▶ **What is needed**: Where the line containing "Betten (926, 1832)" appears in the records below, begin there and write out each line exactly until the last one, and nothing more.

*** Opening Data listing ***

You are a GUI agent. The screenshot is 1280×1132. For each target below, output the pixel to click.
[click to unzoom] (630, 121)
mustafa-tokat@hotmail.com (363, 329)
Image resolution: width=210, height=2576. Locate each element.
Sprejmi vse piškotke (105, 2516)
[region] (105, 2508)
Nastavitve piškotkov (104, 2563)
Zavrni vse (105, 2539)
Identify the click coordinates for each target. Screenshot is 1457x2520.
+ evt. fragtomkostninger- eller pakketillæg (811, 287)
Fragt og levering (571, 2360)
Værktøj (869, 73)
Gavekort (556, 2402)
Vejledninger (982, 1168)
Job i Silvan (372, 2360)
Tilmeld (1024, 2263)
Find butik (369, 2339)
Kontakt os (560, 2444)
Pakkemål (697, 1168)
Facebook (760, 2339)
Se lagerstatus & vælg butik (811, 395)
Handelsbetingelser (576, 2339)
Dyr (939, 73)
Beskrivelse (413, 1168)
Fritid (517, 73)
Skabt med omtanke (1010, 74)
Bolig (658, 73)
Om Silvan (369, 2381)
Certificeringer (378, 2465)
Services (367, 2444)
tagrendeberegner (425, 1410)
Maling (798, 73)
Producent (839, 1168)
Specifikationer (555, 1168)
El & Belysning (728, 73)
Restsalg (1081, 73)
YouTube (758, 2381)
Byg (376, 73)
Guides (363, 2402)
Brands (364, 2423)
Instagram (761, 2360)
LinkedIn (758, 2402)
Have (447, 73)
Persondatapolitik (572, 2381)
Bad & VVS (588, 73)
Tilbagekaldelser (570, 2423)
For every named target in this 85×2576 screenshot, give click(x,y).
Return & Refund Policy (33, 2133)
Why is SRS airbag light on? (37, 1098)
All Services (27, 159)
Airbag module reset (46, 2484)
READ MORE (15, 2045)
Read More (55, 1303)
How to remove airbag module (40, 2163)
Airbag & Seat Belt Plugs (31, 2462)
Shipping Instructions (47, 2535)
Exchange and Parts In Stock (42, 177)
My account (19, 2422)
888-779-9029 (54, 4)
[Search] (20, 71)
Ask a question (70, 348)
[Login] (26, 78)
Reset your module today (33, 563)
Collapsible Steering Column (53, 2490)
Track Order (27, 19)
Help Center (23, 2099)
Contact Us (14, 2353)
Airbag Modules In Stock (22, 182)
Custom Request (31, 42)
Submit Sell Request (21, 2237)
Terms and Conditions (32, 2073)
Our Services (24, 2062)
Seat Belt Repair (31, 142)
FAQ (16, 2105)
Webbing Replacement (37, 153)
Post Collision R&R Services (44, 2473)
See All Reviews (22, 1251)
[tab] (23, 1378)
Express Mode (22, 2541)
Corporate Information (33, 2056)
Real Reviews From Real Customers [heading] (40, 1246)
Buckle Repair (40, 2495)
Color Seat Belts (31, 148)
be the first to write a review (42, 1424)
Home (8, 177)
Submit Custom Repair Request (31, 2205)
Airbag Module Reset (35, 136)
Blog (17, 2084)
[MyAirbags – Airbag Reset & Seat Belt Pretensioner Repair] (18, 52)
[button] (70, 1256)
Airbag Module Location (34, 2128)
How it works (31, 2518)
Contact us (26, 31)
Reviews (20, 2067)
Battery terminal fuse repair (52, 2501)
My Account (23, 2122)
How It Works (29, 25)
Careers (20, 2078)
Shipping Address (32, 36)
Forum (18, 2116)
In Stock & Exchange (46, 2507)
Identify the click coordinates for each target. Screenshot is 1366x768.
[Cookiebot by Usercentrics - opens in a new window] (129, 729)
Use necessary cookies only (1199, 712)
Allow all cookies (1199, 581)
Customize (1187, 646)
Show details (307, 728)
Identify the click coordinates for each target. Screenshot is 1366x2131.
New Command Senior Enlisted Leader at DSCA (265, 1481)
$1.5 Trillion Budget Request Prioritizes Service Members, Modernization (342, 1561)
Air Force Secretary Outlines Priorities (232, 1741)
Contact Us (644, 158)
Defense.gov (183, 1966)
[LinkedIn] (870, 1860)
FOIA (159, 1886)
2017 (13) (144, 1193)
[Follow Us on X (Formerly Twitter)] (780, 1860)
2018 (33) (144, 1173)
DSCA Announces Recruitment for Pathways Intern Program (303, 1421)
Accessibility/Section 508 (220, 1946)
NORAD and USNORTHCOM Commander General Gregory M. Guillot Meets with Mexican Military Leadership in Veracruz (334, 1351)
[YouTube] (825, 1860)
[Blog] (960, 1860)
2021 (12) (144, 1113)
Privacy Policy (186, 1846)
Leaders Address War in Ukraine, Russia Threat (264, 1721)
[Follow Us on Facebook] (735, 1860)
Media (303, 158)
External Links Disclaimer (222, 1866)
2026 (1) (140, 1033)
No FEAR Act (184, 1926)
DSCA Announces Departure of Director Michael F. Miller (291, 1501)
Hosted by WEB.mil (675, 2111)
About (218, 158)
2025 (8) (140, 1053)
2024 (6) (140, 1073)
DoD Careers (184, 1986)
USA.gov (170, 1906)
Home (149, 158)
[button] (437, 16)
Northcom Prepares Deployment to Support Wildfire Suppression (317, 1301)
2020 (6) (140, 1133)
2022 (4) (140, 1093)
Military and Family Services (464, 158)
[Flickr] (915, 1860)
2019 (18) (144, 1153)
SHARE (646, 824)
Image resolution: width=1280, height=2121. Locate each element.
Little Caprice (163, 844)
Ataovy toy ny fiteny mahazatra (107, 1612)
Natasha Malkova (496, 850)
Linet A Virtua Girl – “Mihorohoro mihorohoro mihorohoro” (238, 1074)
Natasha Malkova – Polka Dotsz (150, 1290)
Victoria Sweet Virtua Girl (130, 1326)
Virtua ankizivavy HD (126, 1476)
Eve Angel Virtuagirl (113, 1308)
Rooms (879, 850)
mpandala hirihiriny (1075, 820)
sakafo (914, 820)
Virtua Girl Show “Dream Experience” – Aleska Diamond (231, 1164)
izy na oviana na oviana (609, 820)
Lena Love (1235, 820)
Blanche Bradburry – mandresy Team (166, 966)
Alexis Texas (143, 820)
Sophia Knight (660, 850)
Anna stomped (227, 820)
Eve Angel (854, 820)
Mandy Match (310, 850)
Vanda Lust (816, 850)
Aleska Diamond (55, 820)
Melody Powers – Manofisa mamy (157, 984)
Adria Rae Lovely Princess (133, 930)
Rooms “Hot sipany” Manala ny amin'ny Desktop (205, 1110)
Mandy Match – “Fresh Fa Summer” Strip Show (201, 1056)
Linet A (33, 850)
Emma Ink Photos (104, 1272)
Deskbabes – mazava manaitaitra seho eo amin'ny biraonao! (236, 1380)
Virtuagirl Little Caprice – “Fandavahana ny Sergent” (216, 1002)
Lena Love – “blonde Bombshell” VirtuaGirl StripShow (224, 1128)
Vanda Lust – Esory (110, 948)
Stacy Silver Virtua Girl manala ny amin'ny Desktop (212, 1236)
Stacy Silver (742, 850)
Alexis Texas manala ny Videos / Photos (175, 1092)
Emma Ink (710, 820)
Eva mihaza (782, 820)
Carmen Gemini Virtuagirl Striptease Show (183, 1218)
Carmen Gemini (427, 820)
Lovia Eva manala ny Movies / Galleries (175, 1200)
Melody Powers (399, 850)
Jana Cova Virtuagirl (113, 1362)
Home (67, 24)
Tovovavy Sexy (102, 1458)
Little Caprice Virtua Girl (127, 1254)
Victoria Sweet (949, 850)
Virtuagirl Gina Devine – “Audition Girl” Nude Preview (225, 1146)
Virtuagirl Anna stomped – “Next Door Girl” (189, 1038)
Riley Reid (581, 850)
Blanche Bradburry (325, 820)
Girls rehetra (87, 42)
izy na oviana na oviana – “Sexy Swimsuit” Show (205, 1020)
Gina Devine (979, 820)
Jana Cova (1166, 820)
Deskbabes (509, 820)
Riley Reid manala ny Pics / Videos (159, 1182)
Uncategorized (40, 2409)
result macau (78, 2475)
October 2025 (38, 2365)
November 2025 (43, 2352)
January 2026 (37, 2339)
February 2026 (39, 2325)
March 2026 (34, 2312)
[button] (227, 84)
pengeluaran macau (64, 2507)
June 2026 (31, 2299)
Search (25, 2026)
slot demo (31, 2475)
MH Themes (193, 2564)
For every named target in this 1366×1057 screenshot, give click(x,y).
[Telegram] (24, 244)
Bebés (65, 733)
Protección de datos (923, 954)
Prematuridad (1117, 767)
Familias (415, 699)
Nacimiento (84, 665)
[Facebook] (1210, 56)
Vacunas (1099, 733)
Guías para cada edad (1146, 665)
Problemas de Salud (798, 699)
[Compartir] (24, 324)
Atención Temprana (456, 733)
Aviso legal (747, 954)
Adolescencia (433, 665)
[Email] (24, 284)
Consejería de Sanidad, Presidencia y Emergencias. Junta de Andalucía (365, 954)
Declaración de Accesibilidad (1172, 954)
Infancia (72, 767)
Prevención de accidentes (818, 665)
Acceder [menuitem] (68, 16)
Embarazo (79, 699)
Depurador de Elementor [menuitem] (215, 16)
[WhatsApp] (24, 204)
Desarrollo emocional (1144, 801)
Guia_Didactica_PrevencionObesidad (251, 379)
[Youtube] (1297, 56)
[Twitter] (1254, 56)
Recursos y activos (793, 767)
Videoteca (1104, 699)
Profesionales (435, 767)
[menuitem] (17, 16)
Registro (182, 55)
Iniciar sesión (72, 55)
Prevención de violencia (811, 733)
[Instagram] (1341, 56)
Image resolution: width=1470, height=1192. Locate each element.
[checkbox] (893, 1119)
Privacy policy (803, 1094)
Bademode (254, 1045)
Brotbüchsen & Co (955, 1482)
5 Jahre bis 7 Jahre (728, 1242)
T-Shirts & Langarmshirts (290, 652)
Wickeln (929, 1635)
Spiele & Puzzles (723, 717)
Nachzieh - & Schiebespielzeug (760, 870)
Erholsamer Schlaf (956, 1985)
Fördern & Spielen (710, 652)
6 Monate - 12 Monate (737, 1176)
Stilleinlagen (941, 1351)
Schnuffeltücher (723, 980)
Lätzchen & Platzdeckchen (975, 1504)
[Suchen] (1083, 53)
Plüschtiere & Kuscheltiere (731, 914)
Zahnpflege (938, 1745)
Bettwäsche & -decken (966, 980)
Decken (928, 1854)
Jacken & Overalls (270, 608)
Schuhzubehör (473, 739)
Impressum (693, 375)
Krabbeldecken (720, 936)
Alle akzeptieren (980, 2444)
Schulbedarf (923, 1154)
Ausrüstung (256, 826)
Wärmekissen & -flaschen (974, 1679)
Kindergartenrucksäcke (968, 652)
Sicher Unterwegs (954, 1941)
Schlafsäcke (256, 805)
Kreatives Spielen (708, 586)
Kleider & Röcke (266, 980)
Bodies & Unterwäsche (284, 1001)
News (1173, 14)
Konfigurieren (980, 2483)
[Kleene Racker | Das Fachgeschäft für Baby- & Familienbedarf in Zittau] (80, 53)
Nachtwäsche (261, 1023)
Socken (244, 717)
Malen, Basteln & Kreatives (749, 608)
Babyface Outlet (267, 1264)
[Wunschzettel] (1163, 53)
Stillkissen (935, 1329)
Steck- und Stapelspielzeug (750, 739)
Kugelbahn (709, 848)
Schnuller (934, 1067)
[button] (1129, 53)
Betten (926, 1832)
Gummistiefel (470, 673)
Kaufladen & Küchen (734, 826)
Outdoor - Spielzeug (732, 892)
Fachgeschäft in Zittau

*** Closing Data listing ***

▶ **Task result**:
Betten (926, 1832)
Gummistiefel (470, 673)
Kaufladen & Küchen (734, 826)
Outdoor - Spielzeug (732, 892)
Fachgeschäft in Zittau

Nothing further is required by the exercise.